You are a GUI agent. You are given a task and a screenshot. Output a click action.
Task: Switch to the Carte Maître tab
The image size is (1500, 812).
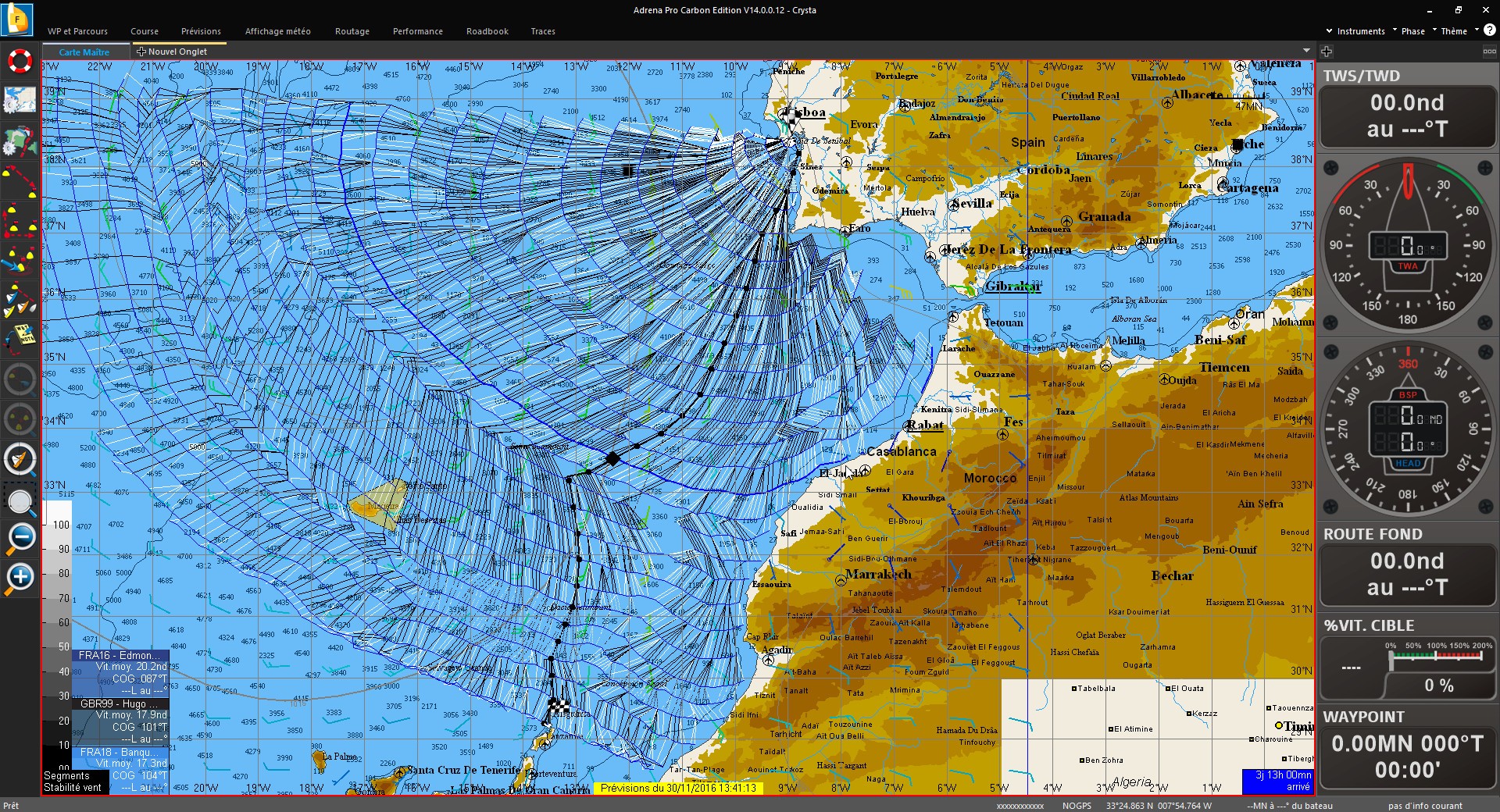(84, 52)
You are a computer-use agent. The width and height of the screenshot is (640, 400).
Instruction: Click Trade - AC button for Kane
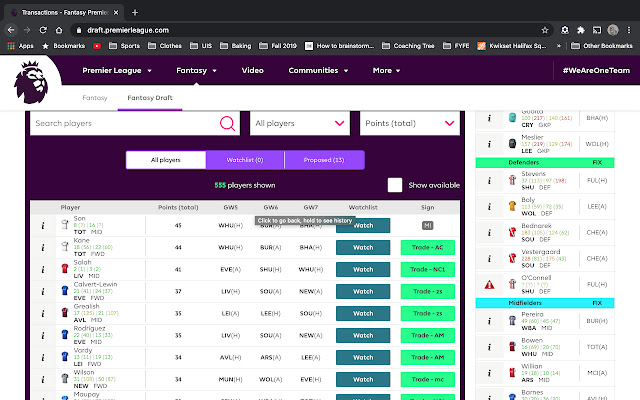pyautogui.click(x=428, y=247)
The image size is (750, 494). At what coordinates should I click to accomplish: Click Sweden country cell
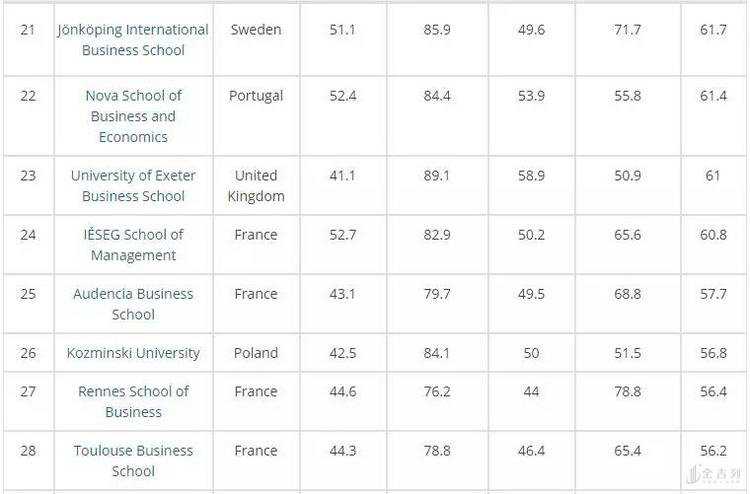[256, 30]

▶ _WHAT YOU WILL DO_
Print exactly the lines between the line containing "The image size is (1500, 812)." and the last line of the entries above, including both, and nothing besides; skip the pictures.

▶ _FINAL ANSWER_
The image size is (1500, 812).
(84, 52)
You are a computer-use agent. The width and height of the screenshot is (640, 400).
Instruction: Click Trade - AC button for Kane
pyautogui.click(x=428, y=247)
The image size is (750, 494). At what coordinates should I click to accomplish: Click Sweden country cell
[256, 30]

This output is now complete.